Backers of Vermont Senator Bernie Sanders prefer the momentum math, for equally obvious reasons. Since March 22, Sanders has won six of seven state contests. He also dominated the “global primary” organized by Democrats Abroad.
On Tuesday night, Sanders won a pivotal contest in the battleground state of Wisconsin, besting Clinton by a 57-43 margin.

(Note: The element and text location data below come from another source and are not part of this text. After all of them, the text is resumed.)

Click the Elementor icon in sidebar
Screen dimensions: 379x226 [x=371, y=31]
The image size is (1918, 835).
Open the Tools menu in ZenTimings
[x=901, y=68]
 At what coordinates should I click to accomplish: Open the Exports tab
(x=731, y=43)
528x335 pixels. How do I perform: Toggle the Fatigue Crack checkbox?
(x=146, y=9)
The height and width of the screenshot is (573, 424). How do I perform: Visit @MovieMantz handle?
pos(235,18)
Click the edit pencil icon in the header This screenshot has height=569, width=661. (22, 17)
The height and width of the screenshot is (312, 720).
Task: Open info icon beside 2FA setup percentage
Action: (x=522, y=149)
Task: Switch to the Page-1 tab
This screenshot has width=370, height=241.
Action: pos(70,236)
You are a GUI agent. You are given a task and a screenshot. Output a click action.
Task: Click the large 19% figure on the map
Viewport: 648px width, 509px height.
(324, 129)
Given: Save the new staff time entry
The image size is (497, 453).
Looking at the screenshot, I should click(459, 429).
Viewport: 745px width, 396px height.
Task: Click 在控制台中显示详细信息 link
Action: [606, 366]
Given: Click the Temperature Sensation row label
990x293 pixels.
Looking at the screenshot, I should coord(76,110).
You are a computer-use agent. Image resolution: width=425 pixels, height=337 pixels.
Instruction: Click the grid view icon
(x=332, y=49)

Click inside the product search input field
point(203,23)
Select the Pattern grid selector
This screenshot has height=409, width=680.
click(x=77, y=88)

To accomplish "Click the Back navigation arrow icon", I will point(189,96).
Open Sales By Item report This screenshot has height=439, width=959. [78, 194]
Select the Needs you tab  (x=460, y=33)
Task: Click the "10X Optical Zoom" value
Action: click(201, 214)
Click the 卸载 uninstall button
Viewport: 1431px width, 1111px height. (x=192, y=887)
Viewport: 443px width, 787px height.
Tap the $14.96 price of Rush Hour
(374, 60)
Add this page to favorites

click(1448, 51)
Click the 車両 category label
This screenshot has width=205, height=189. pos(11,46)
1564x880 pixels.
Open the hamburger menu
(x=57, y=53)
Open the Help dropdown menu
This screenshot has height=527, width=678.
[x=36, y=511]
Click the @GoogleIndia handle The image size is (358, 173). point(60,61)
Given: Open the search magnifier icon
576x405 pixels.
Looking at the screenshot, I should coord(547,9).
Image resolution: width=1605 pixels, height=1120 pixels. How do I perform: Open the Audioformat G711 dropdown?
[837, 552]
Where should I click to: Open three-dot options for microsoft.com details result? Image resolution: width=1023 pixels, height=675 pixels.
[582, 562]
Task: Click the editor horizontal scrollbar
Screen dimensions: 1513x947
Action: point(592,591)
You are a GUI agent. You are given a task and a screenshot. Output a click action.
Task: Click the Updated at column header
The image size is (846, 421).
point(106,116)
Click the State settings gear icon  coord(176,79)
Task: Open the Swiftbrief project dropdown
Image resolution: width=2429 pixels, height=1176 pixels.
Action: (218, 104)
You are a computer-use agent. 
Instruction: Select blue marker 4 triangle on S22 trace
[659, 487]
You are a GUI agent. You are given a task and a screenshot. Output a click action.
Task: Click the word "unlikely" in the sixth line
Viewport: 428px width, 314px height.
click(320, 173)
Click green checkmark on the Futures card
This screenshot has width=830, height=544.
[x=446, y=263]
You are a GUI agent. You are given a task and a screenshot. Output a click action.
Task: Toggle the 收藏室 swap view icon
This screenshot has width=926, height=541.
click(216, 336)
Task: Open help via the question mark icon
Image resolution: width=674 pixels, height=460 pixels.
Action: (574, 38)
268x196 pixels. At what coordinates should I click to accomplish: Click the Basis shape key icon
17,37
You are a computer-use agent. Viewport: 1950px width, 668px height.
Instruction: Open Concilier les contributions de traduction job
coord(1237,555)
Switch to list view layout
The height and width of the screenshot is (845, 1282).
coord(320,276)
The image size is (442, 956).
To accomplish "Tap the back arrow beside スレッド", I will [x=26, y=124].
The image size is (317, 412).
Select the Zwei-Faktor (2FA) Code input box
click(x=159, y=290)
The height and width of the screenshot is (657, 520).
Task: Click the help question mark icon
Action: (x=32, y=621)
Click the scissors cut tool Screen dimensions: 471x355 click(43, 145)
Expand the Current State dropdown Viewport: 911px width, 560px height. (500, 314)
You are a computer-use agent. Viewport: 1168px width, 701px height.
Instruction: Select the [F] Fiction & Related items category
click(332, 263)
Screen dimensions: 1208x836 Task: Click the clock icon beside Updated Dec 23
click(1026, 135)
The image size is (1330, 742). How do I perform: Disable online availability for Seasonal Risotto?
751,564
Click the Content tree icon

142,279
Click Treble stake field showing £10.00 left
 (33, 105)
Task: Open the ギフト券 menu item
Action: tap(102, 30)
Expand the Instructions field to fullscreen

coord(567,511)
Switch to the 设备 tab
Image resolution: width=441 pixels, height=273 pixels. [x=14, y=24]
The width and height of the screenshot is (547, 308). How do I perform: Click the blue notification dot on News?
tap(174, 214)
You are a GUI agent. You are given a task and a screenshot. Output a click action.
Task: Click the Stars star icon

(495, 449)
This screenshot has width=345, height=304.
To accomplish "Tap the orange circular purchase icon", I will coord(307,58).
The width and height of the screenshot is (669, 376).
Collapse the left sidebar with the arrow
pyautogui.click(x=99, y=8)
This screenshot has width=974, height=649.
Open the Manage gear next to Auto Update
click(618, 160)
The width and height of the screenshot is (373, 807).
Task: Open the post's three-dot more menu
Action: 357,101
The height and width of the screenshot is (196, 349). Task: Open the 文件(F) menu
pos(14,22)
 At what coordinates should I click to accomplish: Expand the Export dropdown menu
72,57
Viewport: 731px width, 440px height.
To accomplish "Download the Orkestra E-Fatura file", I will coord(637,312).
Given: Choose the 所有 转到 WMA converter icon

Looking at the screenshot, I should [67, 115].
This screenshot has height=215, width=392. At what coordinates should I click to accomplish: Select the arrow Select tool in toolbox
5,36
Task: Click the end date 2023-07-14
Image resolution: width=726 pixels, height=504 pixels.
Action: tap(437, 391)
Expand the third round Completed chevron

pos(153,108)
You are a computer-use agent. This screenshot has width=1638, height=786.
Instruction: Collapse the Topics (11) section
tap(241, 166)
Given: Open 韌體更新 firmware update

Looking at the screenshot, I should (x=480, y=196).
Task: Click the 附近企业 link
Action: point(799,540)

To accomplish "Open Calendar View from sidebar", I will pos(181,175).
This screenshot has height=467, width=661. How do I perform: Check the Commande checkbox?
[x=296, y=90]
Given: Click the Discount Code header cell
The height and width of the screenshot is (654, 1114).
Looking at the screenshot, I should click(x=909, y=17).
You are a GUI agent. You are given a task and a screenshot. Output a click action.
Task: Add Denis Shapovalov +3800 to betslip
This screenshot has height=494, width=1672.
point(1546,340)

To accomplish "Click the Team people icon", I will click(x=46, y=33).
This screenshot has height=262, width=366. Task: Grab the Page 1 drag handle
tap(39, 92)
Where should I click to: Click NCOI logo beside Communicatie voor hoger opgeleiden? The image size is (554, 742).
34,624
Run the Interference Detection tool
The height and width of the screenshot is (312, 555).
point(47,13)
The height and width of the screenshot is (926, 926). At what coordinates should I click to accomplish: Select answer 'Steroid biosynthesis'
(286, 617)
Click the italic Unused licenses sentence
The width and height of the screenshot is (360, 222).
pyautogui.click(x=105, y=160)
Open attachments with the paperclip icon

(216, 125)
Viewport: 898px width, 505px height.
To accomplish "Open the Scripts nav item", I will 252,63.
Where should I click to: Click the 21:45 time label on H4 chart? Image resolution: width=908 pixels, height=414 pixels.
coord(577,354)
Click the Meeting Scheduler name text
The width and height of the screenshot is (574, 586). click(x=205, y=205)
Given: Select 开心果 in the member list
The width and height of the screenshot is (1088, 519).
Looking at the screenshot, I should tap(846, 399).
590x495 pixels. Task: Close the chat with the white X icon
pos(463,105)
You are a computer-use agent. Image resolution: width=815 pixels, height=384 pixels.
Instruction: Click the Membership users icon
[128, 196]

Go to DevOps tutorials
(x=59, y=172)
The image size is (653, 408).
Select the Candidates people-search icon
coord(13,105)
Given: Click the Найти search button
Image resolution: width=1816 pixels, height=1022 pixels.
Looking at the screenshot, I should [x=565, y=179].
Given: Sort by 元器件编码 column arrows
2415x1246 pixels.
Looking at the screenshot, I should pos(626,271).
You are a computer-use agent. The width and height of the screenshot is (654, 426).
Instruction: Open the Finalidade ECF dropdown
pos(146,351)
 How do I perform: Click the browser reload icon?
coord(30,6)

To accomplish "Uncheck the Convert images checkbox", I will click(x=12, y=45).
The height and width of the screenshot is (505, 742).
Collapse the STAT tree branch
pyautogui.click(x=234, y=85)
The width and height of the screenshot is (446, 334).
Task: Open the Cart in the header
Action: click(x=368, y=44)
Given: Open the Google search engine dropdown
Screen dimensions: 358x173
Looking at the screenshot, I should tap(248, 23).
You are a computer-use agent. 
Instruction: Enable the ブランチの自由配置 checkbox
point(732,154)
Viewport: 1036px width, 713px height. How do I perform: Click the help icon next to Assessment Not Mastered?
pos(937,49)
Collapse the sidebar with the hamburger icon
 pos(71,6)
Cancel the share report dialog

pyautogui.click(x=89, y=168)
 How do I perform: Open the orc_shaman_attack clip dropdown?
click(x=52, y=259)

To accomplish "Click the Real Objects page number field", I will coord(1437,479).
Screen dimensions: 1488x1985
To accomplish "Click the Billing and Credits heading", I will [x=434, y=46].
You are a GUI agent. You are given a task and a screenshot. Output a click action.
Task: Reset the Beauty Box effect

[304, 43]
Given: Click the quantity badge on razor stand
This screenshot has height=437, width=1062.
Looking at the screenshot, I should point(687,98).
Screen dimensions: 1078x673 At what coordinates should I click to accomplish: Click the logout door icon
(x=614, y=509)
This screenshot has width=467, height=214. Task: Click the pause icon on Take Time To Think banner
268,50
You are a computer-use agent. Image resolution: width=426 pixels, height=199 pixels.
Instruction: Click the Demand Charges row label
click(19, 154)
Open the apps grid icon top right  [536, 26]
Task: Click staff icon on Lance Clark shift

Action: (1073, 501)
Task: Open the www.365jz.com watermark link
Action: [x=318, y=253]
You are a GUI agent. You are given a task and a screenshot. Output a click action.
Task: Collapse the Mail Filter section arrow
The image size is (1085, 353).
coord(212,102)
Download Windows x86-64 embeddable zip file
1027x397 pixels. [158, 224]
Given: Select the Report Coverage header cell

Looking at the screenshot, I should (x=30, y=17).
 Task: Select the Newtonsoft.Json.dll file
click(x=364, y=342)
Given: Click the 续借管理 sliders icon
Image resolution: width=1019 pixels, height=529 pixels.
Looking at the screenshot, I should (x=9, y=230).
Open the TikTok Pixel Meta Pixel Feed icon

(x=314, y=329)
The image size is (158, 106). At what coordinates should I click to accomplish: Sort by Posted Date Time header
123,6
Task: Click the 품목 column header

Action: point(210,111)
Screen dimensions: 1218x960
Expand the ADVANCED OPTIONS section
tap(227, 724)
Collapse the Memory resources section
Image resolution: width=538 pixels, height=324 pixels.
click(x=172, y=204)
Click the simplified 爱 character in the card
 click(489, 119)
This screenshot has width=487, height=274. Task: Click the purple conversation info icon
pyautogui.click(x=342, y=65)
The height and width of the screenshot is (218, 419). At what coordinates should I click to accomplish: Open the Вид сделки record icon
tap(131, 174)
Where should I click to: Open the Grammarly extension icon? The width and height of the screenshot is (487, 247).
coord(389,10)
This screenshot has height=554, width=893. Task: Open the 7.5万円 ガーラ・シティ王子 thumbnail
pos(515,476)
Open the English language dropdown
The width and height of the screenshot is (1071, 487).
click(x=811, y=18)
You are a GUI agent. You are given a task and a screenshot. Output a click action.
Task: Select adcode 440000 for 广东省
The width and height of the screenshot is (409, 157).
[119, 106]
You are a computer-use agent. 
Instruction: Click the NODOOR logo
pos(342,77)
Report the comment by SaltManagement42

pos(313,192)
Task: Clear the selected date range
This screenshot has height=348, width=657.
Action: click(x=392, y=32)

That was not quite the 58-41 margin that secured the state for Barack Obama when he faced Clinton in 2008. But it was close enough to have Sanders challenging the narrative that says he cannot win the Democratic nod.
“The corporate media and political establishment keep counting us out, but we keep winning states and doing so by large margins,” Sanders declared Tuesday night. “If we can keep this up, we’re going to shock them all and win this nomination.”
Sanders won 71 of 72 Wisconsin counties, showing strength in urban, suburban, and rural areas. (Among the rural areas where the senator ran particularly well was Menominee County, where 87 percent of the residents are Native Americans and Sanders took 63 percent of the vote.) In Milwaukee County, which was seen as Clinton’s base in the state, she did win; but the margin of 52-48 was far closer than in populous Dane County (Madison), where Sanders led 63-37. As in Michigan, where Sanders scored a surprise win in March, the senator won around 30 percent of the African-American vote. That was a stronger number than in several Southern states that voted in late February and early March. But it was still far less than the level of support for Clinton, who in Wisconsin campaigned with the support of popular Congresswoman Gwen Moore, D-Milwaukee.
Also, as in Michigan, trade was big issue in Wisconsin, with 60 percent of Wisconsinites who said that current trade policies harm the United States voting for Sanders, who vigorously opposes them.